36.8℃の微熱。
 
「ちょっと」「あの」「ねぇ」と何度か割って入ろうとしたけど、あたしの声は届いてくれない。

それどころか、2人はますます声を張り上げだした。

しまいには話の内容が大きくずれて、全然関係のないことでケンカをおっ始める始末。


ケガこそしているけどサトルさんは元気そうだし、ユカ様も変わったところはないみたいだし。

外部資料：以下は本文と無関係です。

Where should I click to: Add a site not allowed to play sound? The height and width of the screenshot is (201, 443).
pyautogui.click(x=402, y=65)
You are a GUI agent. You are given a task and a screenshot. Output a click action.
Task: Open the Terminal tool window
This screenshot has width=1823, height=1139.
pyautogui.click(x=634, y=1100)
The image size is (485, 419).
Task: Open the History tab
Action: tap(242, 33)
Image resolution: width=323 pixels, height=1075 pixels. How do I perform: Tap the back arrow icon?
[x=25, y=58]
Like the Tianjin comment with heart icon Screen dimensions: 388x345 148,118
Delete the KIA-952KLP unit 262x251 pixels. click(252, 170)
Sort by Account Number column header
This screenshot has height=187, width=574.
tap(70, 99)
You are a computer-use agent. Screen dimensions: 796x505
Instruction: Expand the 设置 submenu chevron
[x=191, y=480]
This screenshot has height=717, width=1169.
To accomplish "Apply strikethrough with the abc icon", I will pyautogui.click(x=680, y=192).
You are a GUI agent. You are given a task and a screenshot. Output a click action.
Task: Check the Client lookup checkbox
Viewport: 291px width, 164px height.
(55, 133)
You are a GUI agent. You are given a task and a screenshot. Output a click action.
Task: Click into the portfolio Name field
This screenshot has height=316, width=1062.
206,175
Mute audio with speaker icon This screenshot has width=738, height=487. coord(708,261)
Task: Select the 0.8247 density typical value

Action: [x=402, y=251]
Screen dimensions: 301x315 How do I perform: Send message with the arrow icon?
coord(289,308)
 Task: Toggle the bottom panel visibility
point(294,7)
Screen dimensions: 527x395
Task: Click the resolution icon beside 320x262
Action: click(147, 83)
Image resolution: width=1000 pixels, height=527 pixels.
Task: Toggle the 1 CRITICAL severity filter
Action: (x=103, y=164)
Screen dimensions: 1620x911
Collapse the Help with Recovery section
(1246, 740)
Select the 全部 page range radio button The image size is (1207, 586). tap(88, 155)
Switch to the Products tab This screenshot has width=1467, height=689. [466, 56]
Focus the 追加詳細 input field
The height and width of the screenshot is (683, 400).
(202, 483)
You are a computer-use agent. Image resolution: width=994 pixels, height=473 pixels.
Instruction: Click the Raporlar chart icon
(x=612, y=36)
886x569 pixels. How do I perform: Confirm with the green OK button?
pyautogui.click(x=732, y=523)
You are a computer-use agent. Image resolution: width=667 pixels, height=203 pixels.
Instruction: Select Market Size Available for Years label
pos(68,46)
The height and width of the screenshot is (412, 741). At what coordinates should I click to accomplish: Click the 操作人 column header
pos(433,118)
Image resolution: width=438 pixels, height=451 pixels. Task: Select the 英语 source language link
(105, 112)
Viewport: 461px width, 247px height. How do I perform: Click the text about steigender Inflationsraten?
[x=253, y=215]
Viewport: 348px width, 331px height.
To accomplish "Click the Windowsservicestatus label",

・・・・ぶっちゃけ、あたしってここにいる意味あるのかな。


「ほら、友だちにきちんと謝れ、ユカ!お前のためにわざわざ来てくれたんだぞ!」

「あーもーっ、うるさいなぁ!言われなくても分かってるよ!」


そんな疑問を持ちだした頃、どうやら話は元に戻ったらしく。

サトルさんにそう言われたユカ様はくるりとあたしに向き直った。


「ホントにごめん!めちゃくちゃごめんっ!! どうやってお詫びをしたらいいか・・・・。とにかくごめんなさいっ、茜ちゃん!!」


さっきまで目を吊り上げて怒っていたユカ様から一変、心底申し訳ないといった表情でガバッと頭を下げるユカ様。

その横で、同じようにサトルさんも頭を下げる。